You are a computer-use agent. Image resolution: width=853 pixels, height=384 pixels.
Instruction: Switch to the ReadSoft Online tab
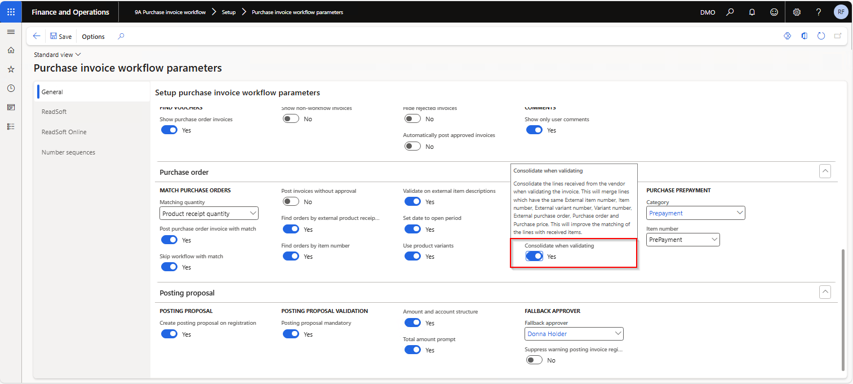tap(64, 132)
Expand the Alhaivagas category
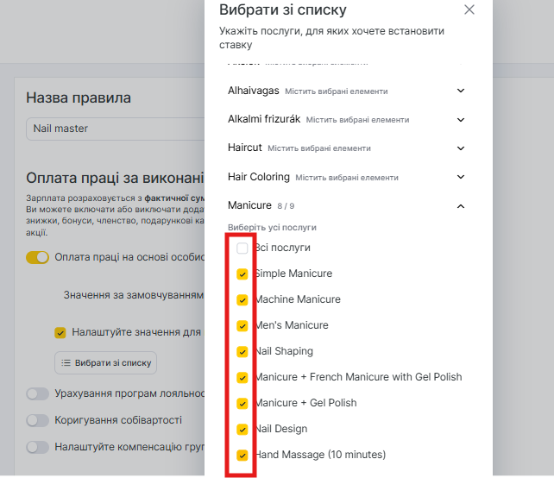The image size is (554, 478). [x=460, y=91]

....

Reproduce all of the lines above word for word, but omit the pictures.

You are a computer-use agent. Image resolution: width=853 pixels, height=384 pixels.
Instruction: Switch to the ReadSoft Online tab
tap(64, 132)
Expand the Alhaivagas category
The image size is (554, 478). [x=460, y=91]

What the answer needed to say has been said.